By Bernard Chiguvare for GroundUp
- Melissa Gwarimba came to South Africa ten years ago from Zimbabwe.
- When she could not find work, she ended up living on the street in Musina, Limpopo.
- Her four-month-old son Panashe lives with her in a ditch under a mango tree near the Post Office.
Next to the Musina Post office is a ditch running east from the N1. Under a mango tree, black plastic bags cover part of the ditch. This is the home of Melissa Gwarimba and her four-month-old son Panashe.
Gwarimba dropped out of school in Zimbabwe after the death of her father, who had been taking care of her, and came to South Africa in 2013.
“I really thought it was going to be easy for me in South Africa but I could not secure any job, leading me to live on the streets,” she said.
Panashe’s father also lives on the streets, though they are not together any more.
Gwarimba finds occasional work gardening or sweeping yards, but it is difficult looking for work with a baby. “If the weather is cold or very hot I cannot walk around with my child. I have to beg for food from nearby stores, or wellwishers drop me some food,” said Gwarimba. She takes the child around in a stroller she found on a rubbish dump.
When GroundUp visited her on Saturday, the weather was fine and she was about to go out on a job. “It is about to be winter. Panashe needs warm clothes and blankets. I also need nappies for him. Usually when I run out of nappies I tear off one of my clothes to use as nappies,” she said, looking down at a smiling Panashe.
She works with the child on her back or wraps him in a blanket and finds some shade for him to sleep in.
What she would like most is access to a bathroom.

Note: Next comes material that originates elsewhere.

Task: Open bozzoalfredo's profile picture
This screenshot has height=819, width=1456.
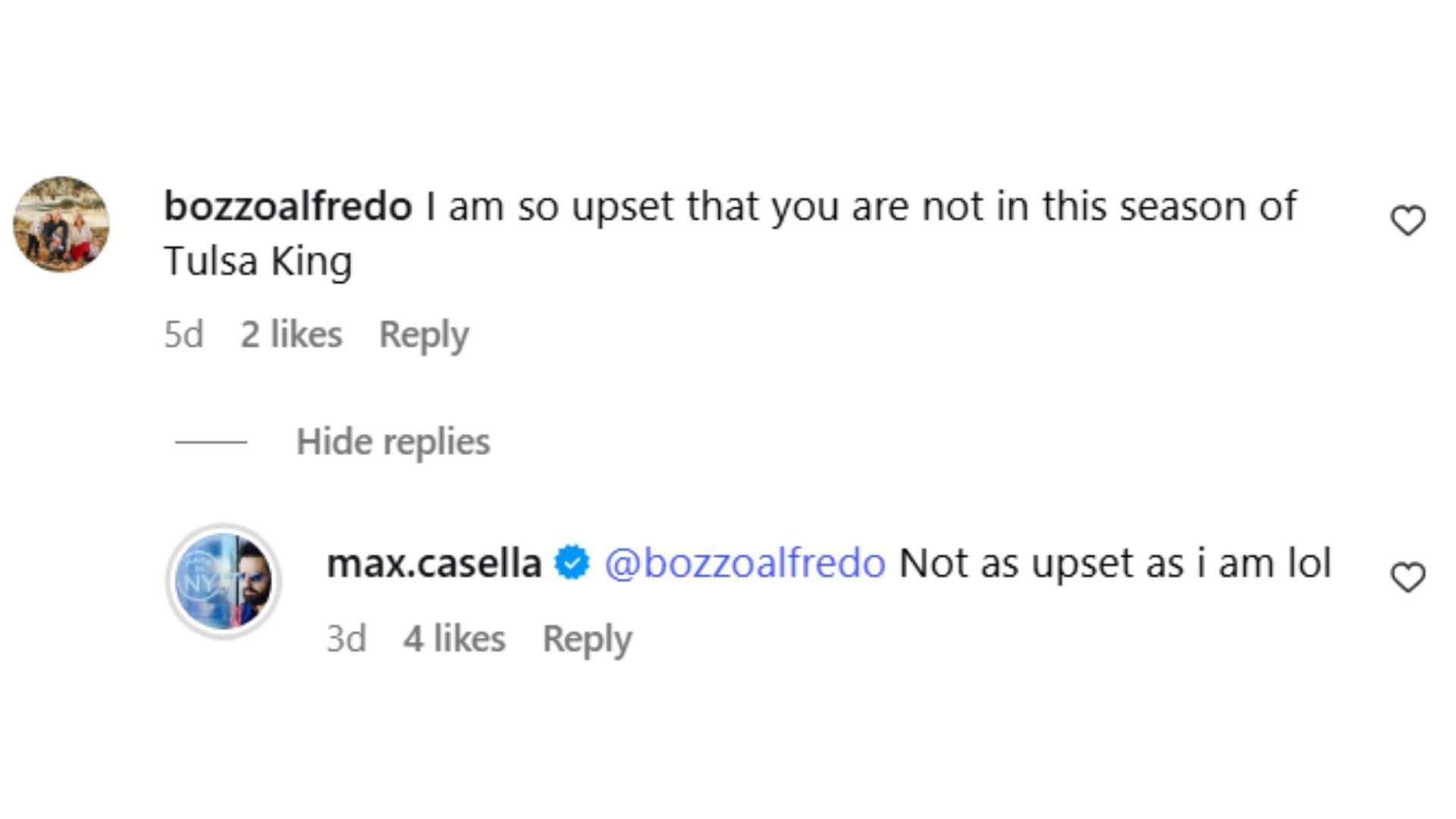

Living on the street, she has to wash out in the open at night and it is dangerous.
“I have to bath at night in an open place but I feel insecure. Men take advantage of this situation. I really beg the municipality to provide bathrooms for us,” she said.

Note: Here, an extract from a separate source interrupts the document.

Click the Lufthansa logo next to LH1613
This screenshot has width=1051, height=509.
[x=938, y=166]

Joshua Kwapa, Limpopo Department of Social Development spokesperson, said building bathrooms is the responsibility of the municipality. But Wilson Dzebu, Musina municipality spokesperson, told Groundup that the municipality cannot build bathrooms for homeless people as this would encourage people to live in the streets. “Instead we encourage these homeless people to get to shelters in Musina,” he said.

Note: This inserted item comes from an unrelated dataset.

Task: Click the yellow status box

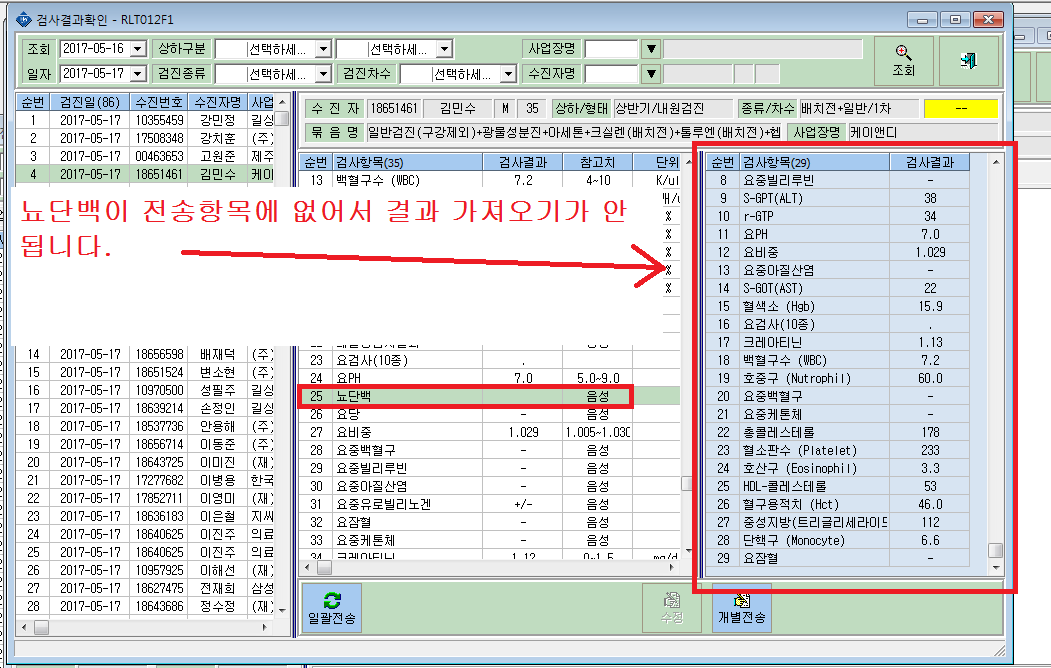Action: coord(961,109)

There are at least four shelters in Musina, for men, for girls, for boys and for women and children. But Gwarimba and other women GroundUp spoke to say they prefer to live on the streets because the shelters have strict rules about entrance and exit times which do not suit them.
More and more women are living on the streets, says the manager of Musina Home Based Care, Tapiwa Zvauya. “We are not sure how many there are. The authorities seem not to give much attention to the challenges faced by people living on the streets,” said Zvauya.
Yvonne Maunganidze, has been living on the streets since 2013. She lives near the taxi rank with her three children and a friend.They beg at Musina Mall, and the two older children, aged 7 and 10, beg from motorists while she sits under a tree with her two-year-old begging from passers-by. The children have never been to school.
Eunice Madinginye, who runs “Musina Help Me To Quit”, an organisation which helps people dealing with substance abuse, said some of the women living on the street are victims of exploitation by men who promise to look after them. She says she wishes her organisation could provide meals for the women on the street, to make them less vulnerable.
“We are sure then they will not be easy prey for men,” she said.